Food prices are starting to rise with expectations that the El Niño weather event will arrive this year.
The World Bank says there’s been a recent rise in grain prices despite good supply.
“The adverse weather conditions and the associated uptick in food prices at the start of the year have been linked to the El Niño phenomenon, which can inflict heavy damage on crops,” the World Bank says in its latest Global Economic Prospects report.
Australia’s Bureau of Meteorology and the US National Oceanic and Atmospheric Administration gives a 65%–70% likelihood this could be an El Niño year.
Global yields of rice, which grow at 1.7% per a year in normal years, grew only 0.7% during the five strong El Niño years.
Growth in wheat yields experienced similar declines, from 2.1% to 1.4%.

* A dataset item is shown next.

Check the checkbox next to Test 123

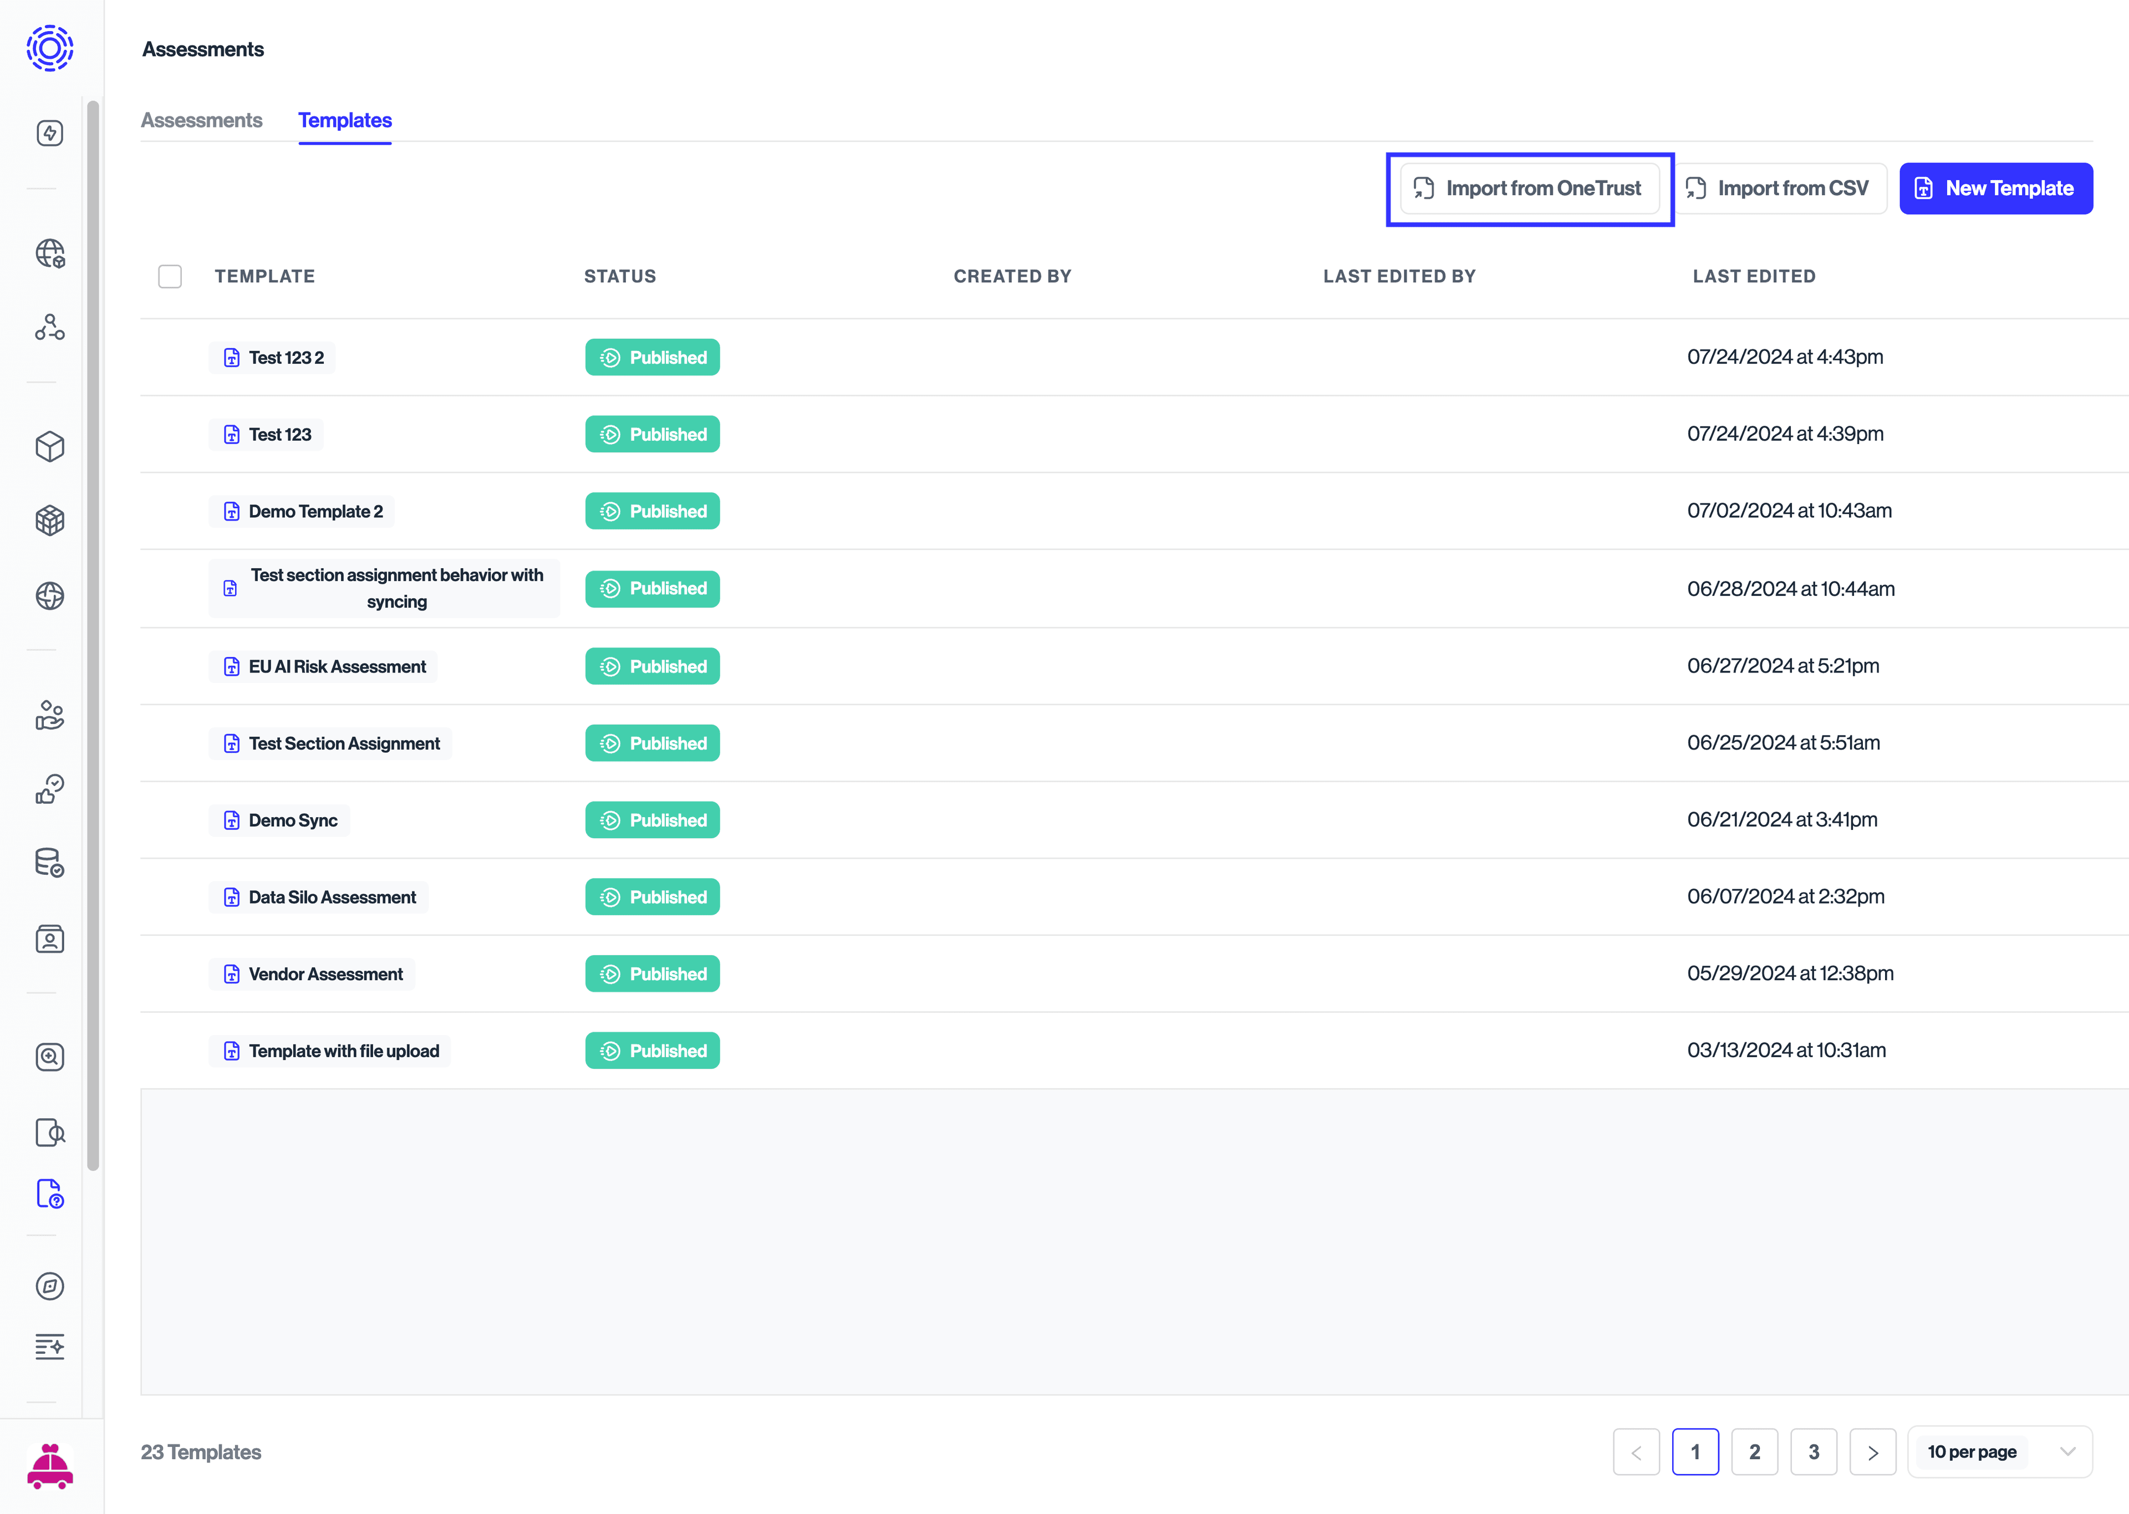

From a regional perspective, El Niño tends to inflict considerable damage to mainly rice and wheat crops in South America, mainly rice in South East Asia and wheat in Australia.
Wheat production in Australia grew at 10.3% during the past five decades but experienced a 27% decline during the strong El Niño years.
El Nino conditions generally result in below average winter/spring rainfall over southern and inland eastern Australia, while southern Australia typically experiences warmer days.
The Bureau of Meteorology says the tropical Pacific Ocean remains on track for El Nino in 2014 with just over half of the climate models surveyed by the Bureau suggesting El Nino will become established by August.
An El Nino ALERT remains in place, indicating at least a 70% chance of an El Nino this year.